More generally, Rossman added, the world of finance is undergoing a lot of change. “I think there is a technological change, a generational change and ultimately structural change [que] may be the most important is the growth of investment in mutual funds.” Rather than seeing private equity as something shadowy and risky, Rossman argued that it is opening up more types of companies for investment, and that they are likely to grow, even transform, in ways that are surprising to many investors.

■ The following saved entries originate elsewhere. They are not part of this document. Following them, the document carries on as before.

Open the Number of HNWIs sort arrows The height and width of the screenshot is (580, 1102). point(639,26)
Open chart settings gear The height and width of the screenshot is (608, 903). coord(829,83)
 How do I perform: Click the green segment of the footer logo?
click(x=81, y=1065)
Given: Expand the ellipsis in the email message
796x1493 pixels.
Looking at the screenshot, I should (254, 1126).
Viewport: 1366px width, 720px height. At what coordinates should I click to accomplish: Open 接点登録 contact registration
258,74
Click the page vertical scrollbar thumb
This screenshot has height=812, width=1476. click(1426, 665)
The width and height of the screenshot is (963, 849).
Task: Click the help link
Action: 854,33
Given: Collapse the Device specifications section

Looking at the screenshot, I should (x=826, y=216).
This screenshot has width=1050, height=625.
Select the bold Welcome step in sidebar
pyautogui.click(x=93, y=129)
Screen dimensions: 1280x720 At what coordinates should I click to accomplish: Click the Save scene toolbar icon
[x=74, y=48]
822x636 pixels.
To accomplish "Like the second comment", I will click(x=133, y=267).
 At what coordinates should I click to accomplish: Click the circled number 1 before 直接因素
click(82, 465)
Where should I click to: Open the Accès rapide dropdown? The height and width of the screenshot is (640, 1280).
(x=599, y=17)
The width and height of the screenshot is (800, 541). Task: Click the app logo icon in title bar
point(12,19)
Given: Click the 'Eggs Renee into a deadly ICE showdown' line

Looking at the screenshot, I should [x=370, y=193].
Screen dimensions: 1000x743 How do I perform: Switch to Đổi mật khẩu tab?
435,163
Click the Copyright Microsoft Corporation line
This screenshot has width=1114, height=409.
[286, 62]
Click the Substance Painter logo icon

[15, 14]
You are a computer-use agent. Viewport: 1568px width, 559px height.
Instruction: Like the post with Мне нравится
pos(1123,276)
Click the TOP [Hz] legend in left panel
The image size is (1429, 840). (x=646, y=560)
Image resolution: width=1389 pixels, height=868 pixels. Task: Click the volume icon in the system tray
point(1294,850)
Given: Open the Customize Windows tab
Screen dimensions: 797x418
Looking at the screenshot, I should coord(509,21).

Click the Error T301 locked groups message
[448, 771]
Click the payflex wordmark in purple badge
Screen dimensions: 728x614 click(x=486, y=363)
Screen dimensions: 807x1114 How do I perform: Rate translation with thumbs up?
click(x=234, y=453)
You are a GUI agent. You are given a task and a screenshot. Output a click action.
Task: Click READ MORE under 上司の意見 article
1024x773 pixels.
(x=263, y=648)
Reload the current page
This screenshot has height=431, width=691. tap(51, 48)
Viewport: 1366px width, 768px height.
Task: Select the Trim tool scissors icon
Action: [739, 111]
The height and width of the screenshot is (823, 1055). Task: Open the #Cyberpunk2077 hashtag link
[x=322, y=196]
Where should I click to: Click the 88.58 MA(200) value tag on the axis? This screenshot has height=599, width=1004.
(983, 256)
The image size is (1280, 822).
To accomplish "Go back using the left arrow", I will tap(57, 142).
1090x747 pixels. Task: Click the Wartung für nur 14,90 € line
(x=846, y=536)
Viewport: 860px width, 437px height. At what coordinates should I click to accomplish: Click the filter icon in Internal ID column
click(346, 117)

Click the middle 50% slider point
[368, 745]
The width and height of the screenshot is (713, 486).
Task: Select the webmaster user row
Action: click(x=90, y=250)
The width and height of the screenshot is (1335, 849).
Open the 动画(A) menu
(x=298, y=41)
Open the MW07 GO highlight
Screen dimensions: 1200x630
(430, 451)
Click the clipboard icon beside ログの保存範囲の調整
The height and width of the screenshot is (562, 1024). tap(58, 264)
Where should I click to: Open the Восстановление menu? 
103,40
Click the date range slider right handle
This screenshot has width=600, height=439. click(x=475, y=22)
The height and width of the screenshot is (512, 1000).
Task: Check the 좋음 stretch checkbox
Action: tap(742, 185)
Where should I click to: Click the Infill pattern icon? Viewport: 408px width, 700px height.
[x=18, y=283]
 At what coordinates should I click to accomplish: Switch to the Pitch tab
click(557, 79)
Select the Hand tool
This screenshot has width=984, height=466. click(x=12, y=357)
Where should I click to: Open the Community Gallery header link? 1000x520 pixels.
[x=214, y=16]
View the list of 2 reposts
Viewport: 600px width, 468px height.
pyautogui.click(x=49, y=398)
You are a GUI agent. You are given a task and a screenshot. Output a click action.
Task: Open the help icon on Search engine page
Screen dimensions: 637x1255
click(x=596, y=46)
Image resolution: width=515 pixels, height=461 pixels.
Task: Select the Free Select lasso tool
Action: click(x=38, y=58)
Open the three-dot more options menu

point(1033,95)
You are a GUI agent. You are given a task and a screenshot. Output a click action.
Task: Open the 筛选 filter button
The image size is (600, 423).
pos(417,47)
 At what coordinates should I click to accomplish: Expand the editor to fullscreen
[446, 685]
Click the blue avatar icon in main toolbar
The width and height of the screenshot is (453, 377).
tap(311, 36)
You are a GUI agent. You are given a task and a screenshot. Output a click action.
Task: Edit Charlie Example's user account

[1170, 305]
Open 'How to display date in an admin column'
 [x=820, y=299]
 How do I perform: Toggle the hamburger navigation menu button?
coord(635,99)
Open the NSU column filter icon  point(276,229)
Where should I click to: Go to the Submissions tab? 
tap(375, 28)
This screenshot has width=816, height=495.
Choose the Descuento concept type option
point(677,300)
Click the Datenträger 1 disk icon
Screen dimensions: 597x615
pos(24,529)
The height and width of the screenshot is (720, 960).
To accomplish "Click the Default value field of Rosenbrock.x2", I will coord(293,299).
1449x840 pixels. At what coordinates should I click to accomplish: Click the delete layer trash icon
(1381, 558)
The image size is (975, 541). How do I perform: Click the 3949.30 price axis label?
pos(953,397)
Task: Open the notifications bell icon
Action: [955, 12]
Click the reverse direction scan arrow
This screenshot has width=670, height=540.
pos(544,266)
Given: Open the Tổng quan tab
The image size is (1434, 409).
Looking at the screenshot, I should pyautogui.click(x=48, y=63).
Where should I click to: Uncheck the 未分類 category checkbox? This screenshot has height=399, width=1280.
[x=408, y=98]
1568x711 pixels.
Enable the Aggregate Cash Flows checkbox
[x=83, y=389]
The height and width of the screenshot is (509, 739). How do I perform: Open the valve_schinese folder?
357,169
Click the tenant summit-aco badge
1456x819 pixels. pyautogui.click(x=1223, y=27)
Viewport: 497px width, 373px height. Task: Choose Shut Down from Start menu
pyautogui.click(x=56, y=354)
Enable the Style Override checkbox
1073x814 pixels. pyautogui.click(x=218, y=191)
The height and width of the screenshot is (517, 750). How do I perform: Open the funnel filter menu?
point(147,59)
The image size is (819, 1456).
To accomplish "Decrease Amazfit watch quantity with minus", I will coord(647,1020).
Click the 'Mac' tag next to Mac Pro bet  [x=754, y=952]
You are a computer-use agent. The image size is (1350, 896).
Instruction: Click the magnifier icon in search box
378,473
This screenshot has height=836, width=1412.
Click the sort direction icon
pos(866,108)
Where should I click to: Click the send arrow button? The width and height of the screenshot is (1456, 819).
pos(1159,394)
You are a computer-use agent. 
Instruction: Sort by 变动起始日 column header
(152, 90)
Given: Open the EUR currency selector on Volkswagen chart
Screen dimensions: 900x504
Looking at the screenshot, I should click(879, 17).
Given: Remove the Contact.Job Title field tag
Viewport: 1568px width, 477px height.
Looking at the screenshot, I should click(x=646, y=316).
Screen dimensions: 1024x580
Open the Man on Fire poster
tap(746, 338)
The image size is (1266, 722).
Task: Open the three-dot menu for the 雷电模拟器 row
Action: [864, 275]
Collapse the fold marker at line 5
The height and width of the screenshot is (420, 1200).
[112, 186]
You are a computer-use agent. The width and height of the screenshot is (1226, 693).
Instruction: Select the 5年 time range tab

Rossman recalled buying his first mutual fund through a large asset manager in the late 1990s: “It cost 300 basis points, three percentage points to get in, and they selected 28 interesting technology companies… and then, oh, the management fee was two and a half, 250 basis points a year.” Today, he said, the index fund revolution has democratized access to the point where you can get the same fund for just 5, 15 or 25 basis points. “It’s just incredible.”

As the line between public and private capital becomes more blurred, the $22 trillion world of private capital is not just a financial story — it is indicative of how our economies, companies and innovations will be built and valued in the years to come. With private assets rivaling the size of national economies and the biggest names in technology betting big out of the public eye, leading analysts believe this revolution is just beginning.